This notebook explores the time dimension of the statistical capacity
dataset, which tracks country-level scores across indicators of data
quality and accessibility from 2004 to 2023. The focus here is on how
one of those indicators , data_products_score, which
measures the quality and availability of statistical outputs produced by
a country, has evolved globally over nearly two decades.
Because the dataset records one observation per country per year, the analysis works at the level of global yearly averages, which produces a clean annual time series from 2005 to 2023.
library(tidyverse)
library(ggthemes)
library(xts)
library(tsibble)
library(lubridate)
theme_set(theme_minimal())
options(scipen = 6)
dataset <- read_csv("dataset.csv")
## Rows: 4340 Columns: 12
## ── Column specification ────────────────────────────────────────────────────────
## Delimiter: ","
## chr (4): iso3c, country, region, income
## dbl (8): year, population, overall_score, data_use_score, data_services_scor...
##
## ℹ Use `spec()` to retrieve the full column specification for this data.

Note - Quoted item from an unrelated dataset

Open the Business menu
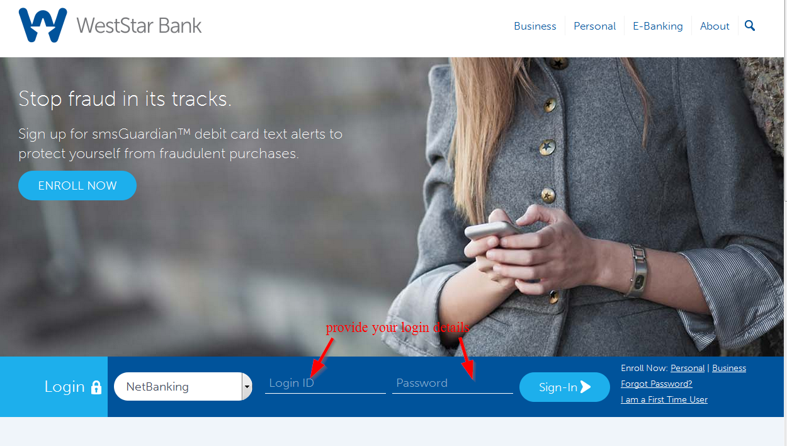Viewport: 787px width, 446px height. pos(535,26)

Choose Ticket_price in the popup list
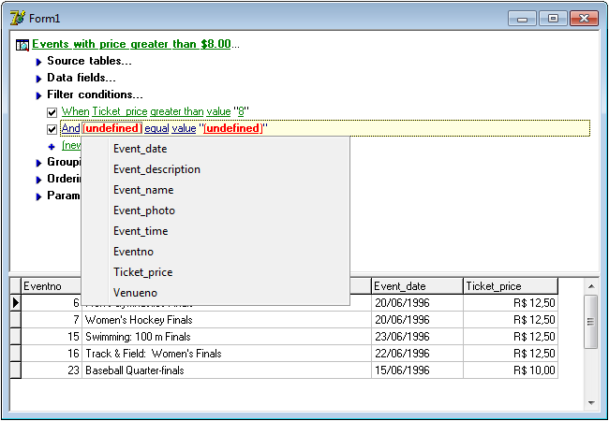(142, 272)
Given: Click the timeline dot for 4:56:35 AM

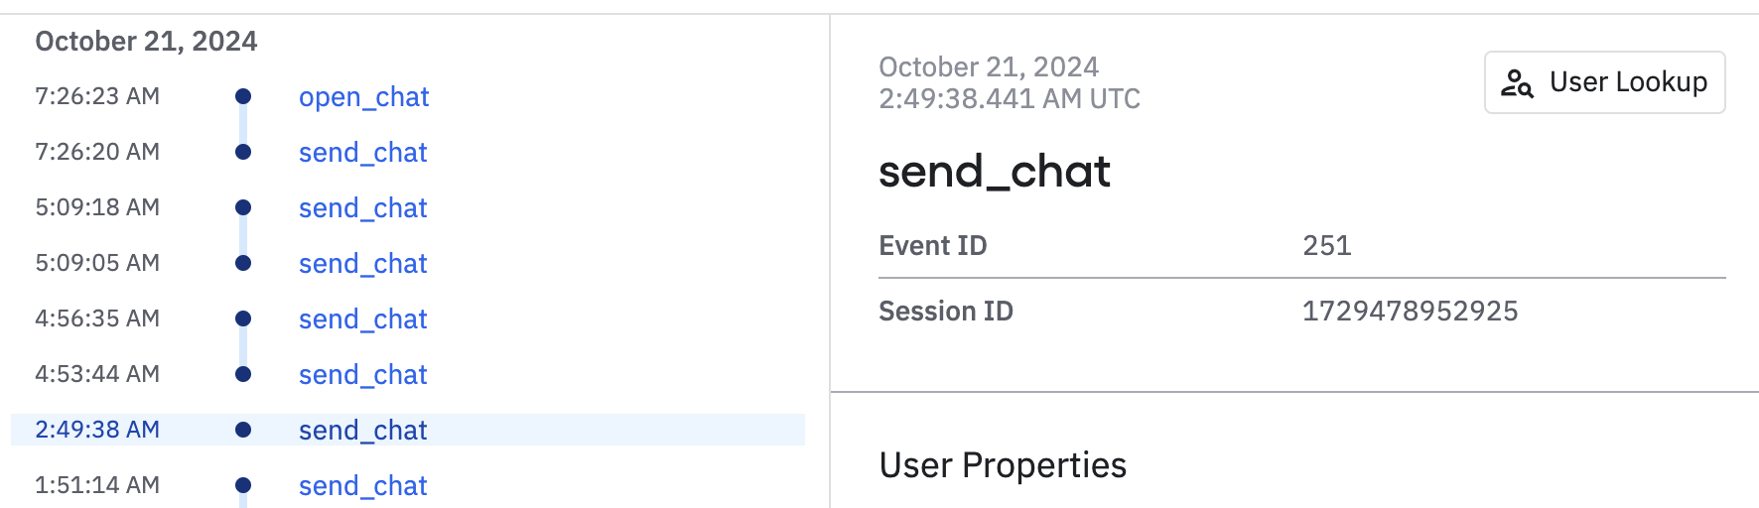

## ℹ Specify the column types or set `show_col_types = FALSE` to quiet this message.
The dataset contains a year column stored as an integer
(e.g., 2005, 2016). While this is technically
ordered, it is not a proper Date object in R. Time series tools like
tsibble and xts require a recognized date
format to treat observations as a sequence in time.
The conversion uses as.Date(paste0(year, "-01-01")),
which appends a fixed month and day to each year. January 1st is used as
a placeholder since the data is annual, the exact day within the year
carries no meaning here.
# Convert year integer to Date
dataset <- dataset %>%
mutate(date = as.Date(paste0(year, "-01-01")))
# Confirm the conversion
head(dataset %>% select(year, date), 3)
## # A tibble: 3 × 2
## year date
## <dbl> <date>
## 1 2023 2023-01-01
## 2 2023 2023-01-01
## 3 2023 2023-01-01
Insight: The year column was originally
an integer with no date structure. Converting it to a proper Date object
using paste0(year, "-01-01") allows R to interpret the data
as a sequential time series, which is required for tsibble,
xts, and plotting with scale_x_date. Without
this step, time-based functions would either fail or produce incorrect
results. This step is essential because time series methods depend on a
properly ordered and indexed time variable — without it, the concept of
a “lag” or temporal ordering has no meaning in R.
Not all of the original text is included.